Saturday, December 14, 2019

González officially becomes Puerto Rico’s first US congresswoman

By on January 3, 2017

House Speaker Paul Ryan of Wis. administers the House oath of office to Puerto Rico Resident Commissioner Jenniffer Gonzalez during a mock swearing in ceremony on Capitol Hill in Washington, Tuesday, Jan. 3, 2017. (AP Photo/Zach Gibson)

House Speaker Paul Ryan of Wis. administers the House oath of office to Puerto Rico Resident Commissioner Jenniffer Gonzalez during a mock swearing in ceremony on Capitol Hill in Washington, Tuesday, Jan. 3, 2017. (AP Photo/Zach Gibson)

SAN JUAN – Jenniffer González made history again Tuesday when sworn in as Puerto Rico’s first woman resident commissioner in Washington, D.C. at the 115th Congress of the United States.
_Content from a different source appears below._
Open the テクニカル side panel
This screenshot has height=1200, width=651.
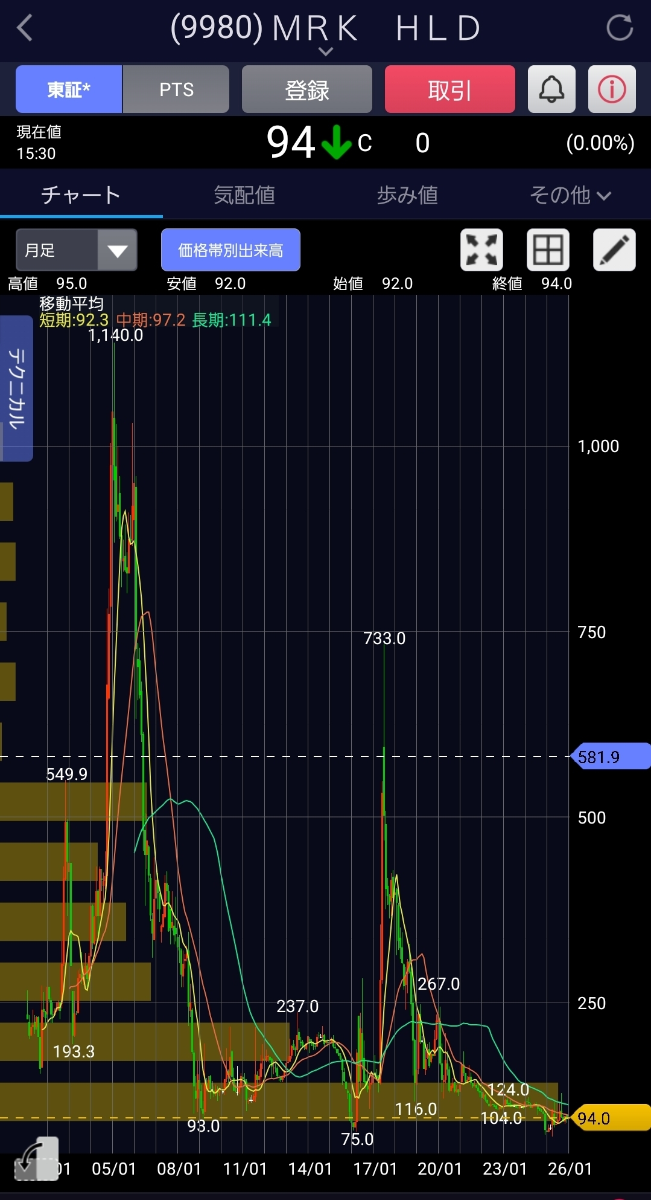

The resident commissioner, leader of the Republican Party in Puerto Rico, was sworn in for four years along with the 435 members of the U.S. House, which comprises 241 Republicans, who only lost six seats in the November elections, and 194 Democrats.

As announced Monday, newly sworn in Puerto Rico Gov. Ricardo Rosselló accompanied González. Former Govs. Sila María Calderón and Luis Fortuño were also present, as well as a group of Puerto Rican politicians and agency heads.

Meanwhile, José Serrano (D-New York), Nydia Velázquez (D-New York), Luis Gutiérrez (D-Illinois) and Raúl Labrador (R-Idaho), all of Puerto Rican descent, were re-elected to Congress, as was Florida’s first congressman of Puerto Rican heritage, Darren Soto (D).

González is expected to present Wednesday a Puerto Rico statehood bill Wednesday, for which she will be accompanied by Rosselló. She also plans to submit measures to obtain parity with states in federal healthcare funds.

The measures are aimed in part at alleviating the U.S. territory’s decade-long economic crisis that has prompted more than 200,000 people to leave for the U.S. mainland.

González is allowed to serve on committees but has limited voting powers as Puerto Rico’s resident commissioner. She is a Republican and once served as speaker of Puerto Rico’s House of Representatives.

González, 40, is among the youngest members of congress, where the average age of members is 50 to 55 years old. The youngest member is 31, while the oldest, 87.